Moments before pandemonium broke out on the House floor on Tuesday evening, House Majority Whip Tom Emmer approached Rep. Ken Buck (R-Colo.), who had assumed a leisurely slouch in a rickety wooden chair in the back of the House chamber, for what appeared to be a quick chat.
Unbeknownst to reporters whose eyes were trained on Emmer — the member of House leadership responsible for counting votes — he informed Buck that the vote to impeach Homeland Security Secretary Alejandro Mayorkas was going to result in a tie.
Buck, one of the three House Republicans who voted to sink the articles of impeachment, said Wednesday that he hadn’t heard from anyone in leadership before that moment — despite publicly declaring his opposition to the measure well ahead of the vote. (A senior leadership aide familiar with his outreach efforts, who like others in this story spoke on the condition of anonymity to speak candidly, said House Speaker Mike Johnson of Louisiana spent ample time working with others who had been on the fence.)
“Speaker Johnson never called me,” Buck said. “[Former speaker Kevin McCarthy] would have yelled — Mike knows me well enough not to yell. And [former speaker John A.] Boehner would have broken my arm. It’s gotten easier as I’ve been here.”
The surprise defeat stunned many in the House GOP conference, who were incredulous that Johnson would roll the dice on such a consequential vote. The saga was the latest in a tenure marred by chaos and frustration, with members starting to lose patience with an inexperienced leader who they feel has made serious tactical missteps overseeing an unwieldy conference that even Republicans admit may be impossible to corral.
The dysfunction in the House Republican conference was rivaled only by that of its counterpart in the Senate. Republicans this week killed a border security bill that a small bipartisan group of senators spent months negotiating after House Republicans telegraphed that their conference — and by extension, the far-right base led by former president Donald Trump — would not support the bill.
The GOP leaders’ shaky hold over their conferences has led Democrats to fret about whether the House can again avert a government shutdown ahead of a March 1 deadline — as well as whether Congress may abandon key U.S. allies during wartime.
The chaos that has plagued congressional Republicans has intensified as Trump has tightened his grip on the party in his bid to lock up the GOP presidential nomination. Johnson and Senate Minority Leader Mitch McConnell (R-Ky.) have applied dramatically different approaches to Trump, with Johnson keeping in lockstep with the former president while McConnell has frostily kept his distance. But Trump’s influence has minimized their credibility with and sway over their colleagues. It has also caused some members to fear that the emerging leadership vacuum and their inability to govern could cost them politically.
“That was a really massive failure,” one House GOP lawmaker said Wednesday of Johnson’s decision to bring the Mayorkas vote to the floor, followed by a failed vote to pass $17.6 billion in aid to Israel. “You combine that with what is going on right now with the whole Senate immigration debacle. … The way that these things have been handled — this is an opportunity for the White House to … dump this on our lap and that could be a huge political mistake.”
A similar sentiment was echoed later in the day in the Senate after a contentious closed-door GOP luncheon, where Republicans bemoaned the political disarray that has consumed them.

* Collected data
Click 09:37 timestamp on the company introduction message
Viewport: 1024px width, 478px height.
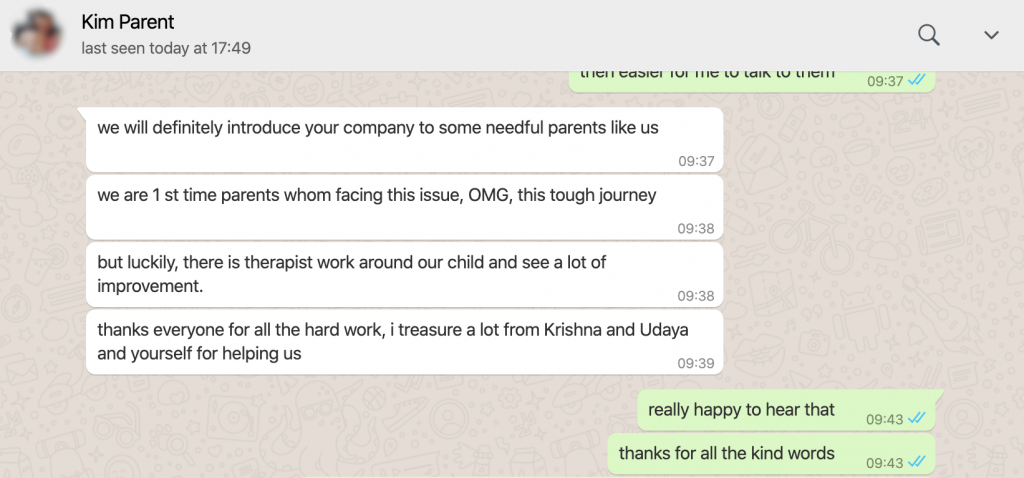[695, 160]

* Task details
In the article about the failed vote to impeach Alejandro Mayorkas, what did Tom Emmer tell Ken Buck the vote was going to result in?

* Expected answer
A tie.